Diğer bir iddia, balık çiftliklerinden kaçan balıklar olduğuna ve onların yine dengeyi bozduğuna dair. ‘Farklı yollarla bulundukları ortamlardan kaçan balıklar, doğal ortama dönmeye çalışıyor. Döndüklerinde ise ayak uyduramıyor ve denge bozulmaya başlıyor’ diyor bazı kaynaklar. Bu çiftliklerin çevrede büyük tahribatlara neden olduğu da söylenenler arasında. Düzenlemelerle balık çiftlikleri kontrol altında tutulmaya çalışılsa da ne yazık ki yaptırımları yüksek değil. Bu iddialarda bazı araştırmaların sonucu. Bize sorarsanız güvendiğiniz çiftliklerden balık tüketmeniz, taze taze deniz balıklarını yemeniz en iyisi. 

Kısacası seçim sizin. 

Sebebi çok: Avlanma yasakları neden var? 

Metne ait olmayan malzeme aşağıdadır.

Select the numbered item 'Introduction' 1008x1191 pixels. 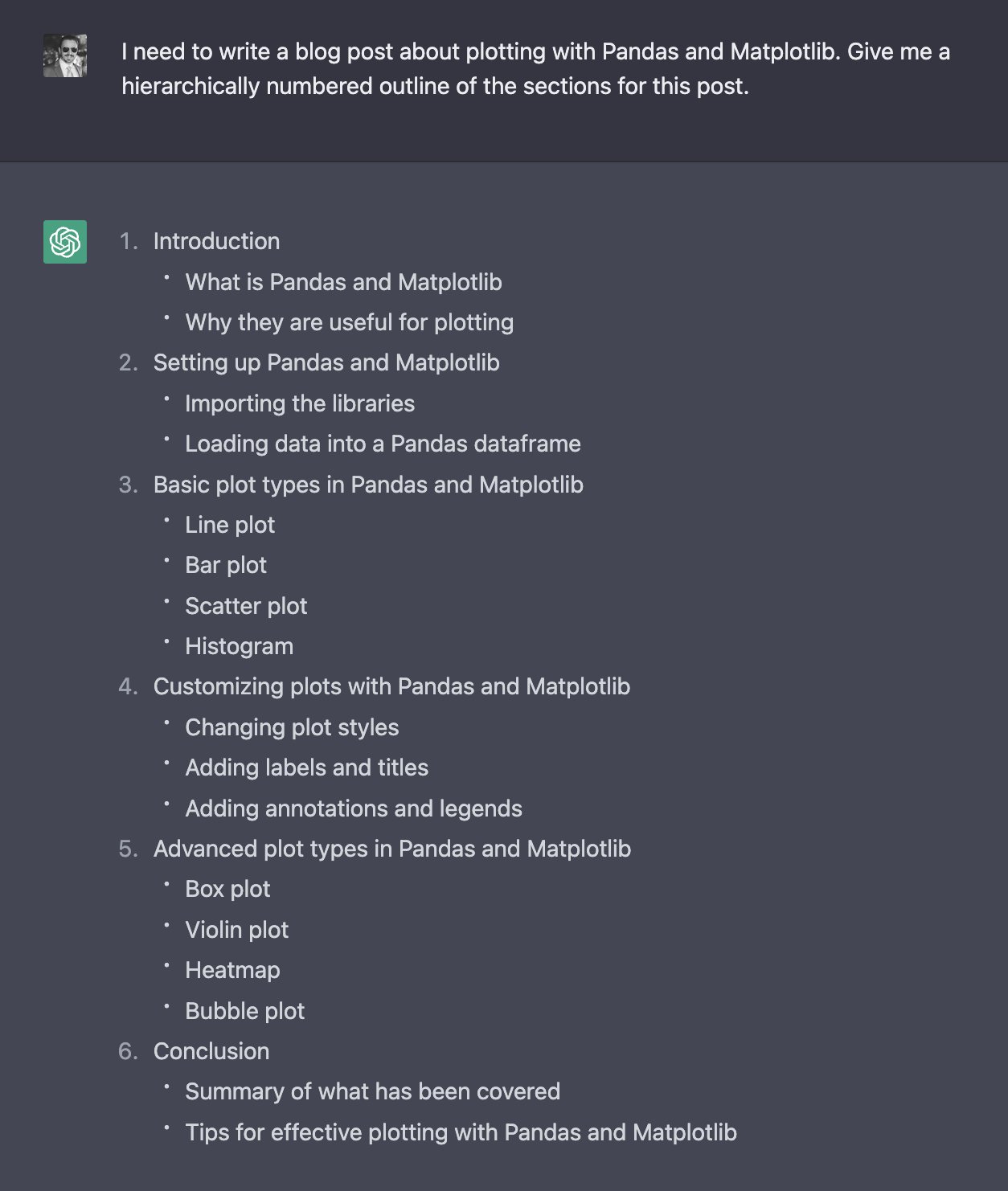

Balıkçılık, kültürümüz ve çeşitliliğimiz hakkında bilgi sahibi olduk. Kendimizi biraz biraz sorgulamaya da başladıysak en önemli konuya gelebiliriz artık. Avlanma yasaklarına... Neden bu yasaklar var dersiniz? 

Sadece İstanbul’da tam 12 bin balıkçı ''Vira bismillah'' diyerek açılıyor tuzlu sulara. Av mevsiminin bitimi demek, ekmek teknelerini yeniden çalıştırmak demek. Balıkçı tezgahlarının birer birer canlanması demek. 

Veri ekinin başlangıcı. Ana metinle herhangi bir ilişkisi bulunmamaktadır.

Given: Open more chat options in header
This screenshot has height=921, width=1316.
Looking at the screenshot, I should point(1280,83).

Gözümüzü suların altına çevirelim. Balıkların da yumurtlama dönemleri var. Bu yumurtalardan çıkan yavru balıkların büyüme ve gelişmeye ihtiyacı var. Bu her canlıda olduğu gibi balıklarda da doğal olarak gelişen bir süreç. Bu sürecin sağlıklı bir biçimde devam etmesi için avlanma yasaklarına ihtiyacımız var. 

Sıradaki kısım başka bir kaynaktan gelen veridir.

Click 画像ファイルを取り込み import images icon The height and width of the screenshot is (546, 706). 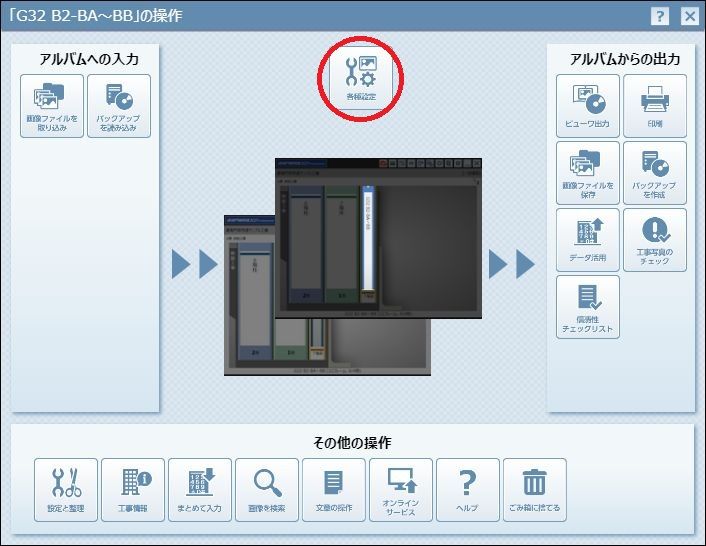click(52, 106)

Bu yasaklar süresince (Nisan başında başlayıp, Eylül başında biter) yaklaşık 5 ay, balıklar yumurtalarını bırakır. Yavrular gelişir ve büyür. Bu süreç içerisinde avlanma gerçekleştirildiğinde ise balık neslinin devamlılığı tehlikeye düşüyor. Bunun yanında sağlıklı ve kaliteli balık tüketimimiz azalıyor. 

Ayrıca kaçak avlanma, balıklara olduğu kadar balık ekonomisinde de ciddi sorunlara neden oluyor. Bu yüzden avlanma yasaklarımız var.